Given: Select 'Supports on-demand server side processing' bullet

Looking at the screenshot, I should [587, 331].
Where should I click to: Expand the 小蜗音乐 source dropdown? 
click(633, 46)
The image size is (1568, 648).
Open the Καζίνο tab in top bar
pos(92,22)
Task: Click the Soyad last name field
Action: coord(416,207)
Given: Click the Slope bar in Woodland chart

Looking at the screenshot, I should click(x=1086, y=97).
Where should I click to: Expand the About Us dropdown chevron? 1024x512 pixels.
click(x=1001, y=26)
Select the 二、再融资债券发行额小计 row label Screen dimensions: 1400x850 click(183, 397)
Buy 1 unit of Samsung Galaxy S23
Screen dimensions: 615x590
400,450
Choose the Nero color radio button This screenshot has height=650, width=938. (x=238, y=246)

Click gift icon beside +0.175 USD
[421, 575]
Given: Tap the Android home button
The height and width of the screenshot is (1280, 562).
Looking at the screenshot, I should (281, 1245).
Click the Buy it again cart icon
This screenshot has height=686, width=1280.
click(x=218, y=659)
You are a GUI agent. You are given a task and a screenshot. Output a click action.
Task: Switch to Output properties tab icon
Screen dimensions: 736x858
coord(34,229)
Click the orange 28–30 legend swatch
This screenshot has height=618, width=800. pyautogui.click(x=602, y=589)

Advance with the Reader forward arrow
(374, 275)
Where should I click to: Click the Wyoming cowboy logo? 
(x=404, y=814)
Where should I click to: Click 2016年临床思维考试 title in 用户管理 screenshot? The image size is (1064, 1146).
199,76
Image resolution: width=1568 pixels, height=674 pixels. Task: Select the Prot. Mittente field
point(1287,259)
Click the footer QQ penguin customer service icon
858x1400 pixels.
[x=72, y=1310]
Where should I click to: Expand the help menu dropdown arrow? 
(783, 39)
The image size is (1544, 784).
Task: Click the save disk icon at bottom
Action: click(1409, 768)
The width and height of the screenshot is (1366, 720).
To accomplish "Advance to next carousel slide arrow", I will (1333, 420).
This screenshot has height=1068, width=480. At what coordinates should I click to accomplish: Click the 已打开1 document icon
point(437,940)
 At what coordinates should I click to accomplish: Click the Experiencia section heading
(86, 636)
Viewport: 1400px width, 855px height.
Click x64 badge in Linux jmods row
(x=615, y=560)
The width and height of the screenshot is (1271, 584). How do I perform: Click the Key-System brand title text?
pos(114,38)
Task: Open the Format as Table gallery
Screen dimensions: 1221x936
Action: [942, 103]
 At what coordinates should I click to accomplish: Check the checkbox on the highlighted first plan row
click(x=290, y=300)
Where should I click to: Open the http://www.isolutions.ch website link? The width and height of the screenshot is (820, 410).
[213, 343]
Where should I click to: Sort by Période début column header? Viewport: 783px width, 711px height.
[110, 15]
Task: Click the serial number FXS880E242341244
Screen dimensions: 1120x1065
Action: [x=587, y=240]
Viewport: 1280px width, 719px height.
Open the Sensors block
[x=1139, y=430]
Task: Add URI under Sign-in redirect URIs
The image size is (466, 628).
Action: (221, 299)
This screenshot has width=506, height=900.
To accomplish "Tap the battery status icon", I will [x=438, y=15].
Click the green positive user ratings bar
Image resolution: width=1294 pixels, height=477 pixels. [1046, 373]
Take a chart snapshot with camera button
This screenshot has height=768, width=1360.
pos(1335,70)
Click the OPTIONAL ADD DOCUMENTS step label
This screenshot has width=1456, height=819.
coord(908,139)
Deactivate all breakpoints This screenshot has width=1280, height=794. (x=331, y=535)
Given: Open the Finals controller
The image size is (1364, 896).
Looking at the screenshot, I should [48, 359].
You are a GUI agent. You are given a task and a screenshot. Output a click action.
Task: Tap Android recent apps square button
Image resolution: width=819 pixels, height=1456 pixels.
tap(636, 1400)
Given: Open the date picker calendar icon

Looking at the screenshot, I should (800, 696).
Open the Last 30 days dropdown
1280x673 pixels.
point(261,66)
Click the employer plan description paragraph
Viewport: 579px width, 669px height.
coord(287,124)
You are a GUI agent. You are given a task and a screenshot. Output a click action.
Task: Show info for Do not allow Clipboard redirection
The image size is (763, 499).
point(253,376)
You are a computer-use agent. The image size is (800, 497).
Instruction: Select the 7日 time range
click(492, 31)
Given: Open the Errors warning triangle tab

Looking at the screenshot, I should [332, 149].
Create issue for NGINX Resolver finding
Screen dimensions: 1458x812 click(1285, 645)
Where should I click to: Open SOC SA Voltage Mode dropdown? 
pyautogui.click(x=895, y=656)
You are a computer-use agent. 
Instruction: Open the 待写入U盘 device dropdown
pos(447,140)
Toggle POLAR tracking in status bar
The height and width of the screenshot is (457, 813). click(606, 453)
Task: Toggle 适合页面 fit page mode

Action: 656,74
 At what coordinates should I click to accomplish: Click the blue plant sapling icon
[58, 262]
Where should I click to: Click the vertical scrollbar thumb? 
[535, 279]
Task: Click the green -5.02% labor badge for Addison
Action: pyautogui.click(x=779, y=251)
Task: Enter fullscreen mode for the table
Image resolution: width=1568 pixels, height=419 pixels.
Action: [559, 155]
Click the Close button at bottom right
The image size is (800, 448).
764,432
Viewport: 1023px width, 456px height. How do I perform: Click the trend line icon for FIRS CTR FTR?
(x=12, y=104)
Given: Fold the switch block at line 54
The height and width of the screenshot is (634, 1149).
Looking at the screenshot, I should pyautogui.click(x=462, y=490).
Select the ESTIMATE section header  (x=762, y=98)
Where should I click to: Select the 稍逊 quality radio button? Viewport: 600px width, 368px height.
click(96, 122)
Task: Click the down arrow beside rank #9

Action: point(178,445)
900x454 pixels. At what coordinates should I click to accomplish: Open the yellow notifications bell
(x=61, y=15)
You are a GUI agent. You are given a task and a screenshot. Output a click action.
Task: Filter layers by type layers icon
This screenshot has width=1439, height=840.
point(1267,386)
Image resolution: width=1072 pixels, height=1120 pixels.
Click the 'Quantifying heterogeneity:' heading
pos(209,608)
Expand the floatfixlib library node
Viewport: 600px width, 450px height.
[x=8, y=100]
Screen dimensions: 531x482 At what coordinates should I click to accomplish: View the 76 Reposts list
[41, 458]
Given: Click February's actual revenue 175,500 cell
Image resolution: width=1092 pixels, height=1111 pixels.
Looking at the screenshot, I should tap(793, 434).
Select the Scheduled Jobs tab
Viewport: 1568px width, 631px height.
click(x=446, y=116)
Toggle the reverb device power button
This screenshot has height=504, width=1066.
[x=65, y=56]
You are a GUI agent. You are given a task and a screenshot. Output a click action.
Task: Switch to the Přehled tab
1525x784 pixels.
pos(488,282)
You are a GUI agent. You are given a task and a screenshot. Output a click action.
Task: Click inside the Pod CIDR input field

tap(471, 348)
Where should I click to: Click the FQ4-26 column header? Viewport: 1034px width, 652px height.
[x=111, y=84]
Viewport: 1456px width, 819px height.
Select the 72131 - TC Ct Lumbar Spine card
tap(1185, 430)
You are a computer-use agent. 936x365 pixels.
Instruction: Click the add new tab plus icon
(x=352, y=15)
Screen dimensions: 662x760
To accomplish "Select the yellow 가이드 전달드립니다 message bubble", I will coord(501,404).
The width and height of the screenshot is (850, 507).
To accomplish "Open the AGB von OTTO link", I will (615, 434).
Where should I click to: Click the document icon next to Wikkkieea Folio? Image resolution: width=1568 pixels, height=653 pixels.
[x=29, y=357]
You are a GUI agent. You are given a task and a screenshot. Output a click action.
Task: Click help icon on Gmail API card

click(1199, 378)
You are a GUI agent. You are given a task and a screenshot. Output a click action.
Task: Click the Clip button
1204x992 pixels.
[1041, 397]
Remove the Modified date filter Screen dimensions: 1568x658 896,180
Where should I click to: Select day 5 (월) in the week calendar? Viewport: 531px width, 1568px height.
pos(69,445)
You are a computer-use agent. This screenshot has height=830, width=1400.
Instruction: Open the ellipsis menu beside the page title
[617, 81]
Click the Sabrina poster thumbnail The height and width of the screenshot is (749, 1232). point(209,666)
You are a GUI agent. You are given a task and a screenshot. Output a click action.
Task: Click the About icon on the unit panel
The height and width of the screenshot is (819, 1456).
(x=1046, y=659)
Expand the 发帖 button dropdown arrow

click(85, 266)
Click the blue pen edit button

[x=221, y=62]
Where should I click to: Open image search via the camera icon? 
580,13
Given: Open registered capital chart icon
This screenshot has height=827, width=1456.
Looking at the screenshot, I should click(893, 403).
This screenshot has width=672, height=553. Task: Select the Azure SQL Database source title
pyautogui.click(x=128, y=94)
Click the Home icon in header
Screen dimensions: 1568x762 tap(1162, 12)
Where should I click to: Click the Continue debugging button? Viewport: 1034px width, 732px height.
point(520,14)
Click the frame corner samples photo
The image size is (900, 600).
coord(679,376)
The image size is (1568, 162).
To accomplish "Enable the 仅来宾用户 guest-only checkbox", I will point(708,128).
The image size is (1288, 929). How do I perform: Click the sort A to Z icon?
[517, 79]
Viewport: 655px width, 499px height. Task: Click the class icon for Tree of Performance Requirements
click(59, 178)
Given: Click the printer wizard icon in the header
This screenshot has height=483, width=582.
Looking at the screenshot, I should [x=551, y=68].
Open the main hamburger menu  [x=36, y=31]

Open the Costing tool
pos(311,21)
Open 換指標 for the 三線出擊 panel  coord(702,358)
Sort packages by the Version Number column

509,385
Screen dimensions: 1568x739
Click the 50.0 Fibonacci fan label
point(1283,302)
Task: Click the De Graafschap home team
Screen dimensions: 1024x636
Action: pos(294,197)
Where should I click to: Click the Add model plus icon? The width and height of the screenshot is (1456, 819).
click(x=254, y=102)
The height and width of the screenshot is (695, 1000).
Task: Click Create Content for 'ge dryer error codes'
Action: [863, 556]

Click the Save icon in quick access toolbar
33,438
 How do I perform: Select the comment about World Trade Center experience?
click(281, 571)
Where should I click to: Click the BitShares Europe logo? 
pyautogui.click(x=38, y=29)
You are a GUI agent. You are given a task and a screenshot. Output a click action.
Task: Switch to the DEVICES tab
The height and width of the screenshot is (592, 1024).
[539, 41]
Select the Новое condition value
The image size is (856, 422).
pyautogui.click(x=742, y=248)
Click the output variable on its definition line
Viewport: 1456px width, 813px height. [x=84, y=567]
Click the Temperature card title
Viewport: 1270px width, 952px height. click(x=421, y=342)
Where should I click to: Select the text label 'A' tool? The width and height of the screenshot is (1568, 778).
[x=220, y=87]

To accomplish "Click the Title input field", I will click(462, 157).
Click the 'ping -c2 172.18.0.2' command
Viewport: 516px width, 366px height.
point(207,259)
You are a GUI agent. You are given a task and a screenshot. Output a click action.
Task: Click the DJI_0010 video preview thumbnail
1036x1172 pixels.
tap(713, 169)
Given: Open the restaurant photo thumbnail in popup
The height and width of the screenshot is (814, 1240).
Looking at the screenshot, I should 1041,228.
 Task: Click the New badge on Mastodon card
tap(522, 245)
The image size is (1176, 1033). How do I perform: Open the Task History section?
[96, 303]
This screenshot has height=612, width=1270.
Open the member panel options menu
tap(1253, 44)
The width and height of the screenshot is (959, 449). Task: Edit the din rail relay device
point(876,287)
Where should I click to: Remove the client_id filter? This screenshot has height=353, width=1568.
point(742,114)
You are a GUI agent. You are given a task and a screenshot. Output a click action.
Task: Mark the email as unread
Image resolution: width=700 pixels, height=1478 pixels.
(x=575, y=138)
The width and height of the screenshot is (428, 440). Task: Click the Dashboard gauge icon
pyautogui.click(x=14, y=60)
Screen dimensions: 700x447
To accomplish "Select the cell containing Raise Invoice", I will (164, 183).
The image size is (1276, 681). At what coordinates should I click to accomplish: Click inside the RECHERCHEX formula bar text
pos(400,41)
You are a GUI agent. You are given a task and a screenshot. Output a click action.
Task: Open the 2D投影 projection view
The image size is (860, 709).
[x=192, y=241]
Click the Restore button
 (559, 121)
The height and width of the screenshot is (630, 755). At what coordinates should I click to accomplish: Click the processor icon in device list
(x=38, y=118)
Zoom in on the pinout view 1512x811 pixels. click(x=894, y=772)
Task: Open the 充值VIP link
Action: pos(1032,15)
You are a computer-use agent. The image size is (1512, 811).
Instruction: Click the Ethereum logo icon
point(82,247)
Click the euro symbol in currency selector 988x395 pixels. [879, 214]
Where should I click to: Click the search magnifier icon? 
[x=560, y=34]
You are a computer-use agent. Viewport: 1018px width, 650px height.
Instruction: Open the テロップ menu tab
#####
● Written request:
Repeat the lines verbatim, starting with the line that contains "At what coordinates should I click to accomplish: Click the blue" and going on through the line that contains "pos(488,282)", both included.

● Answer to the task:
 At what coordinates should I click to accomplish: Click the blue plant sapling icon
[58, 262]
Where should I click to: Click the vertical scrollbar thumb? 
[535, 279]
Task: Click the green -5.02% labor badge for Addison
Action: pyautogui.click(x=779, y=251)
Task: Enter fullscreen mode for the table
Image resolution: width=1568 pixels, height=419 pixels.
Action: [559, 155]
Click the Close button at bottom right
The image size is (800, 448).
764,432
Viewport: 1023px width, 456px height. How do I perform: Click the trend line icon for FIRS CTR FTR?
(x=12, y=104)
Given: Fold the switch block at line 54
The height and width of the screenshot is (634, 1149).
Looking at the screenshot, I should pyautogui.click(x=462, y=490).
Select the ESTIMATE section header  (x=762, y=98)
Where should I click to: Select the 稍逊 quality radio button? Viewport: 600px width, 368px height.
click(96, 122)
Task: Click the down arrow beside rank #9

Action: point(178,445)
900x454 pixels. At what coordinates should I click to accomplish: Open the yellow notifications bell
(x=61, y=15)
You are a GUI agent. You are given a task and a screenshot. Output a click action.
Task: Filter layers by type layers icon
This screenshot has width=1439, height=840.
point(1267,386)
Image resolution: width=1072 pixels, height=1120 pixels.
Click the 'Quantifying heterogeneity:' heading
pos(209,608)
Expand the floatfixlib library node
Viewport: 600px width, 450px height.
[x=8, y=100]
Screen dimensions: 531x482 At what coordinates should I click to accomplish: View the 76 Reposts list
[41, 458]
Given: Click February's actual revenue 175,500 cell
Image resolution: width=1092 pixels, height=1111 pixels.
Looking at the screenshot, I should tap(793, 434).
Select the Scheduled Jobs tab
Viewport: 1568px width, 631px height.
click(x=446, y=116)
Toggle the reverb device power button
This screenshot has height=504, width=1066.
[x=65, y=56]
You are a GUI agent. You are given a task and a screenshot. Output a click action.
Task: Switch to the Přehled tab
1525x784 pixels.
pos(488,282)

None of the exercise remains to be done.